Crescent School of Architecture
- Other name: CSA
- Type: Private Architecture School
- Established: May 11, 2010; 16 years ago
- Parent institution: B.S. Abdur Rahman Crescent Institute of Science and Technology
- Accreditation: COA; AICTE;
- Affiliations: IIA;
- Dean: Prof. G. Jayalakshmi
- Academic staff: 48 (2024)
- Students: 326 (2024)
- Undergraduates: 314 (2024)
- Postgraduates: 12 (2024)
- Location: 120, Seethakathi Estate, GST Road, Vandalur, Tamil Nadu, India 12°52′31″N 80°5′0″E﻿ / ﻿12.87528°N 80.08333°E
- Campus: Suburban Campus;
- Website: Official Website

= Crescent School of Architecture =

Architecture School in Tamil Nadu, India

The Crescent School of Architecture (CSA) is one of the constituent professional schools of B.S. Abdur Rahman Crescent Institute of Science and Technology, Tamil Nadu, India. The CSA awards the degrees of Bachelor of Architecture (B.Arch), Bachelor of Design (B.Des) in Interior Architecture, and Master of Architecture (M.Arch), with the approval of Council of Architecture (COA) and All India Council for Technical Education (AICTE). The CSA is affiliated with Indian Institute of Architects, the national professional association for architects.

The CSA building has won the Archdaily Building of the Year award in the educational architecture category.

== History ==
The CSA was established in 2010 as a constituent professional school of B.S. Abdur Rahman Crescent Institute of Science and Technology, offering architectural and design education. The Council of Architecture has approved the CSA's 5-year Bachelor of Architecture (B.Arch) program as meeting the standards for architectural qualification required to register as an architect with the council. In 2013, the Council of Architecture further expanded the approval for an additional 40 students, bringing the intake capacity of the CSA to 80 students per academic year.

In 2017, the CSA started offering 4-year Bachelor of Design in Interior Architecture. The programme has been accredited by All India Council for Technical Education (AICTE) since 2019.

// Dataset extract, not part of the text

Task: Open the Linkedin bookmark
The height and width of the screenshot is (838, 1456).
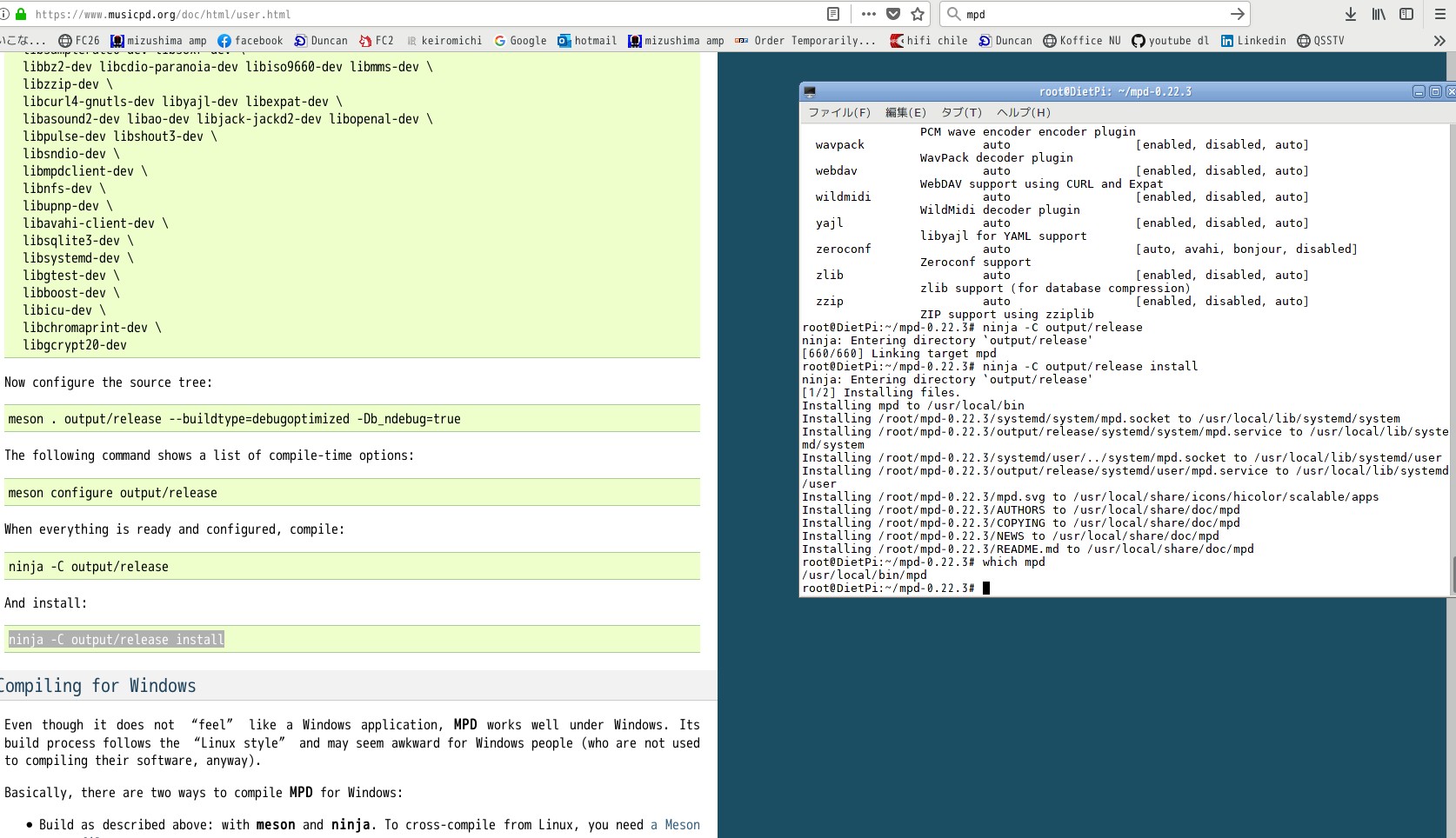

In 2018, the CSA started offering 2-year Master of Architecture (M.Arch) programme with approval of Council of Architecture.

== Campus ==
The CSA is housed in a building designed by Architects Biju Kuriakose and Kishore Panikkar. The architects stated that they wanted CSA to be different from a typical school, which would house endless corridors with rooms on either side. They wanted to create spaces offering opportunities for discussions and chance encounters. The building features a design in which the ground plane is multiplied and staggered at each level, creating a new ground at every floor level within the building. This design creates a continuous, stepped void that acts as a diagonal courtyard and serves as the school's key congregational and social space. The building won the ArchDaily Building of the Year award in 2020 for the educational architecture category.

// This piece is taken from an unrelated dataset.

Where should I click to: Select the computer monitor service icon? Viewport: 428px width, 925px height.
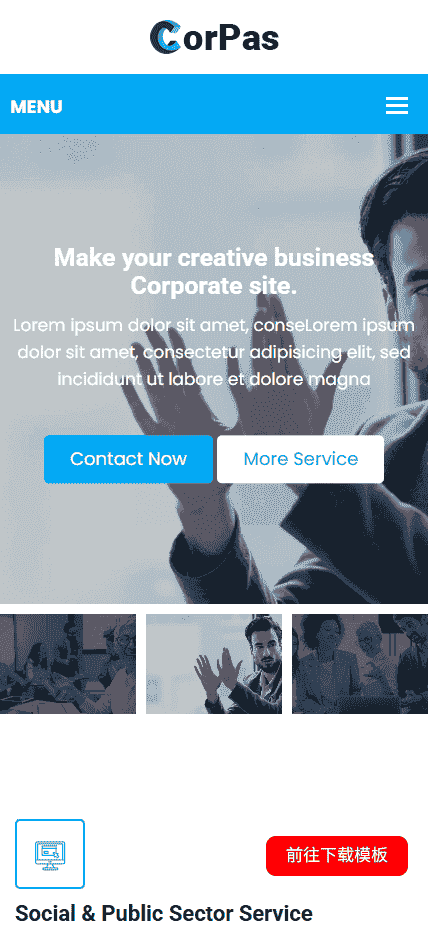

== Organization and administration ==
The CSA is a constituent school of B.S. Abdur Rahman Crescent Institute of Science and Technology, which is also known as Crescent. The CSA is under the governance of the Crescent Board of Management, and its academic policy is supervised by the Crescent Academic Council. A Dean heads the CSA. The CSA Board of Studies reviews and formulates the school's academic policy and submits it to the Crescent Academic Council for approval.

=== Administration ===

==== Dean ====
The Dean is responsible for developing and implementing the strategic vision and goals, managing financial and academic affairs, overseeing governance, and promoting the overall quality of the degree programmes. The Dean serves as chairperson of the CSA Board of Studies, overseeing and coordinating the periodic review of curriculum, including teaching and evaluation methodology. The Dean serves as a selection committee member, recruiting academic staff for the school. The Dean supervises the performance of academic and administrative staff and coordinates their professional development.

==== Design Chair ====
The Design Chair continuously supervises the teaching and evaluation of courses with studio courses and theory-studio integrated courses. The Design Chair regularly recommends improvement in teaching and evaluation methods of these courses to the Dean.

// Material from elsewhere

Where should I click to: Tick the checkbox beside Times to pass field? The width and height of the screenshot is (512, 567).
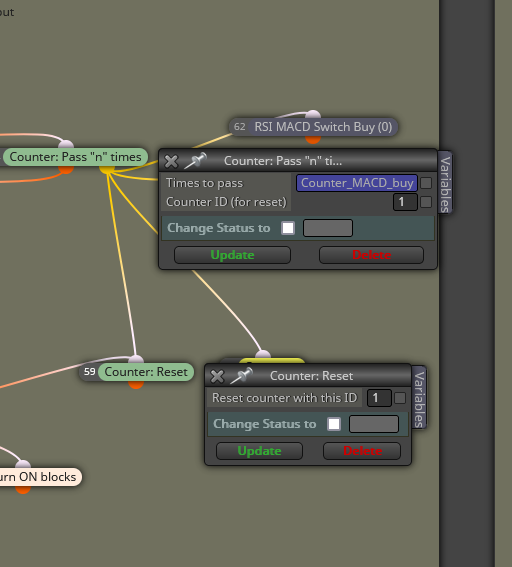pyautogui.click(x=426, y=183)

==== Board of Studies ====
The CSA Board of Studies is chaired by the Dean and consists of the academic staffs of the school and practicing architects. The Board periodically reviews the curriculum based on current market requirements and projections, emerging teaching and evaluation methodology and regulatory and policy changes.

=== Audit ===

==== Department Academic Audit Committee ====
Each semester, the Department Academic Audit Committee is constituted to ensure students' attainment of course outcomes. The Committee audits the teaching, learning, and evaluation process of each course taught during that semester, by reviewing the teaching materials and aids, assessment methods, and coursework evaluation. If necessary, it recommends corrective measures to the course tutor.

==== Class Committee ====
Each semester, a Class Committee is constituted for each class. The Committee of each class is composed of all its course tutors for that semester and two of its students. The Committee is chaired by an academic staff who does not teach any courses to the class. The Committee serves as a forum for receiving in-depth and periodic feedback from the students on the teaching, learning, and evaluation process of each course taught during that semester.

== Academics ==
=== Accreditation and affiliation ===
The CSA is an affiliated institute of Indian Institute of Architects, the national professional association for architects.

The CSA is approved by Council of Architecture to offer 5-year Bachelor of Architecture (B.Arch) programme and 2-year Master of Architecture (M.Arch). The CSA is approved by All India Council for Technical Education (AICTE) to offer 4-year Bachelor of Design (B.Des) in Interior Architecture.

=== Reputation and rankings ===

In 2024, the National Institutional Ranking Framework ranked CSA as 5th best Architecture and Planning institute in Tamil Nadu, and 40th in India.